8. How about entitlements? Are Social Security, Medicare, Medicaid, civilian/military pensions to be part of the regular budget? Are they no longer to be considered off budget entitlements?
9. User fees will sharply increase and the government will be creative in imposing new ones. Be prepared to pay handsomely for everything you get from Washington – how about $50 to file a paper income tax return; $100 to get into a national park?
10. Loan guarantees will become de rigueur as a way to fund programs off budget. After all, a loan guarantee is not an expenditure – is it?
11. Instead of direct taxation, costly new regulations will flourish. Rather than spend tax money, Congress will bypass taxes altogether and accomplish the same end result through regulation. Hello bureaucracy gone wild.
12. The tax code can be used for far more than raising taxes subject to a BBA. It can be larded with tax expenditures, incentives, penalties and all sorts of tomfoolery.
13. Don’t forget mandates. If the ObamaCare mandate survives judicial scrutiny, what is to stop government from substituting mandates for taxes? An offshoot is the feds mandating that states, counties and/or cities spend money not subject to BBA.
14. A budget can be balanced with tax increases. This would comply with a BBA but would not exactly be what its proponents intended.

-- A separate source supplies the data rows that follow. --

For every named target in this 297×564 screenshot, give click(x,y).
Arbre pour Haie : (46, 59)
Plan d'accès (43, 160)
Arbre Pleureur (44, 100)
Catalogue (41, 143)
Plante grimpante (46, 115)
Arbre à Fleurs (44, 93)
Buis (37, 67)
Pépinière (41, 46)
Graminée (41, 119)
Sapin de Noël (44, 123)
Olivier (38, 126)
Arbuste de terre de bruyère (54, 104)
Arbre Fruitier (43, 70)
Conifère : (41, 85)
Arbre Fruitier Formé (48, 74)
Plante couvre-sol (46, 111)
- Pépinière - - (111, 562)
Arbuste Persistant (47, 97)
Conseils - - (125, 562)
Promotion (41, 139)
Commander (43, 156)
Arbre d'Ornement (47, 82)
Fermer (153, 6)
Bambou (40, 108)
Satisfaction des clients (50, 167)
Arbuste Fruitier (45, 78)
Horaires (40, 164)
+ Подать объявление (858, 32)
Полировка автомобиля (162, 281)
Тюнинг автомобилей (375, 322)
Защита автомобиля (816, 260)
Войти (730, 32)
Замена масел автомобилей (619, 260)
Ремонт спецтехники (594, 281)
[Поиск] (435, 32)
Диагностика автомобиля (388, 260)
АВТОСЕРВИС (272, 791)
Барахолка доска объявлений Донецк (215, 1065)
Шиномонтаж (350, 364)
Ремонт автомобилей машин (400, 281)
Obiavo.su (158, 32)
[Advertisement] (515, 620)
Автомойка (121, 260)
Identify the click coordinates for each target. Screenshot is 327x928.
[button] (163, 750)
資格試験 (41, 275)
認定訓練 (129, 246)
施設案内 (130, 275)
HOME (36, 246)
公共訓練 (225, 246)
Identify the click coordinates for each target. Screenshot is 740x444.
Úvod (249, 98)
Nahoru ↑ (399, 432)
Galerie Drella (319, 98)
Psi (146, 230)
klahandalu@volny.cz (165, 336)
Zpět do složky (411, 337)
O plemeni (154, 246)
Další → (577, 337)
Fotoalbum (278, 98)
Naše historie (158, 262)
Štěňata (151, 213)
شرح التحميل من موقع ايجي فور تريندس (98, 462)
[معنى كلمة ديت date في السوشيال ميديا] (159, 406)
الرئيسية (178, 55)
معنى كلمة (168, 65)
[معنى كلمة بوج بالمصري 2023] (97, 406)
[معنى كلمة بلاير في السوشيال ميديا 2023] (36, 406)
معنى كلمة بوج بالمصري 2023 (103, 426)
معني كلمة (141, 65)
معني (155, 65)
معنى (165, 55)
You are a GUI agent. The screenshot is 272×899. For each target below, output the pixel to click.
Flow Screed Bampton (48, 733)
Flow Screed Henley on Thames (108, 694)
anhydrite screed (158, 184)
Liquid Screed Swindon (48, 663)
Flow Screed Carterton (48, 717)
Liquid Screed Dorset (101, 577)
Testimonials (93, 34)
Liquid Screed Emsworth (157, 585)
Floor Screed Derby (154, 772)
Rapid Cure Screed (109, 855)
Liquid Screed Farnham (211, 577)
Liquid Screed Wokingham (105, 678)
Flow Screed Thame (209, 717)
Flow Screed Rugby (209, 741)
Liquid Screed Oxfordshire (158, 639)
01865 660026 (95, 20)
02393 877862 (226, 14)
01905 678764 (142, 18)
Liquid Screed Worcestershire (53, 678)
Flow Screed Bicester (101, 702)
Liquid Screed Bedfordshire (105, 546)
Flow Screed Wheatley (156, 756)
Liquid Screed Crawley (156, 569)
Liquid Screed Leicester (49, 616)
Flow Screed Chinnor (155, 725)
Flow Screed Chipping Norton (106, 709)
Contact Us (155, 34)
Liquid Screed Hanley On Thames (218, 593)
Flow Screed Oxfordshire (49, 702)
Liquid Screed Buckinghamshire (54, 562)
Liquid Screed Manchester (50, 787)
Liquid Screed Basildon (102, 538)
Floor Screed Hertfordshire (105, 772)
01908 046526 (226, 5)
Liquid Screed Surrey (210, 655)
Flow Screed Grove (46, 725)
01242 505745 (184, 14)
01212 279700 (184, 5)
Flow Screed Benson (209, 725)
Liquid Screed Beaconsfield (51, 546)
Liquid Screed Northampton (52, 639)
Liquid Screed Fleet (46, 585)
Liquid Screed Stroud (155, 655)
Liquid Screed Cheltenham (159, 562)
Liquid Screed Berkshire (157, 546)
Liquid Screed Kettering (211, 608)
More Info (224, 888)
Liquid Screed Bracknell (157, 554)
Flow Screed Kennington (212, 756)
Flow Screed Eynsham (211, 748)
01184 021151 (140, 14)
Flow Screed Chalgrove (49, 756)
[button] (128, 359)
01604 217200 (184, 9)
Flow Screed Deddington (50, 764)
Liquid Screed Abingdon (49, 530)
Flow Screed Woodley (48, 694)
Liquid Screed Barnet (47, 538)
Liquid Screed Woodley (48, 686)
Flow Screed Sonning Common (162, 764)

This list is not exhaustive of the possibilities for scamming and co-opting a BBA. The possibilities are endless and constrained only by the most imaginative politician. When it comes to creative accounting, no one beats veteran Washington pols. I’ll bet if readers spend 15 minutes they can come up with at least one way to evade a BBA not on the above list.
Two main questions linger. First, is a BBA better than nothing? The first reaction is to argue that a BBA should anticipate and prevent all the possible abuses noted supra. This argument flies in the face of the need to keep a BBA simple and general. Constitutional amendments are not detailed laws but general guiding principles.
Many believe a BBA is worth trying only because we have tried everything else. However, a BBA easily could backfire if it passes, we declare victory and resume going about our private business. I would bet that, sooner rather than later, the BBA would have more holes than Swiss cheese and we would be back to square one.
Reluctantly, I have come to the view that a BBA is not the answer because: (1) we would expend lots of energy (perhaps for naught) on a BBA better spent elsewhere; (2) it will not work for all the reasons noted in this paper; (3) it would beguile us into falsely believing the problem is solved once and for all; (4) many of us would declare victory and go home while the other side would keep fighting; and (5) you can’t take the politics out of politics.
“The only solution is to keep winning elections
year after year after year without end.”
The second question is, if not a BBA, then what? We cannot rely on laws or artifices, however tightly written, to control government. I fear the only long-term solution is for people of good will to remain engaged permanently. Yet, this is contradictory to human nature. Once a problem appears solved, even momentarily, we tend to declare victory and go back about our private business. But big government and its acolytes never stop and neither must we.
The only solution is to keep winning elections – year after year after year without end. As seductive as it may seem, a balanced budget amendment is fool’s gold; it is not the Holy Grail.
Note: Some of the ideas used herein are from Peter H. Shuck, co-author of “Understanding America” and his op-ed in The Wall Street Journal.